Resources for Tolkien on Beowulf: The Platypus Reads Part CXCVIII

I first encountered the Anglo-Saxon poem Beowulf in my senior year of high school.  Being the dutiful little Tolkien fan that I was, I promptly checked out The Monsters and the Critics and Other Essays from the local library.  The Monsters and the Critics set my feet on the right path and I've loved Beowulf ever since.

Flash forward.  This is the fourth year I've taught Beowulf.  Over the past summer, I was beginning to worry that my understanding of Tolkien's argument had gotten a little rusty.  I'd studied the poem as part of a larger course of study in Anglo-Saxon history during college and all sorts of things had crept in from other authors -not to mention my own meager thoughts on the poem.  With the help of the extended kinship network, I got my hands on a copy of The Monsters and the Critics, but some family friends were also able to track down Beowulf and the Critics for me.

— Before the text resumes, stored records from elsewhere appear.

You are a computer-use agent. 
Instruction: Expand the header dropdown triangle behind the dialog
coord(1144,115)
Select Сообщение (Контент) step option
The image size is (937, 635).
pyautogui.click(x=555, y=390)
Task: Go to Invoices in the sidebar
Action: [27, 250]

Beowulf and the Critics is a scholarly edition edited by Michael D.C. Drout of two unpublished essays that served as material for the much-condensed The Monsters and the Critics.  Delving into this volume unearths the original arguments, nuanced and expanded, that are sketched (albeit with firm, definite lines) in the published work.  It's a great chance to watch Tolkien name names, interact with portions of his opponents' texts, and express the limits of his own theories and conjectures.  The explanatory essays by Drout are also useful for situating Tolkien's work amidst the broader scope of Beowulf criticism.  For fans of Tolkien's fiction, a little reading between the lines of the essays helps to draw out Tolkien's own creative proclivities and sheds light on the greater Tolkienian "project" in works like The Silmarillion, The Hobbit, and The Lord of the Rings.

A final word of caution: Drout's critical edition should not be your first stop for understanding Beowulf, nor is it meant for the casual Tolkien fan.  It is a critical edition of unpublished scholarly material and meant first and foremost for academics.  That said, Drout does happily acknowledge that the volume will draw the interest of fans of J.R.R. Tolkien, and has not left them out of the reckoning in producing the volume.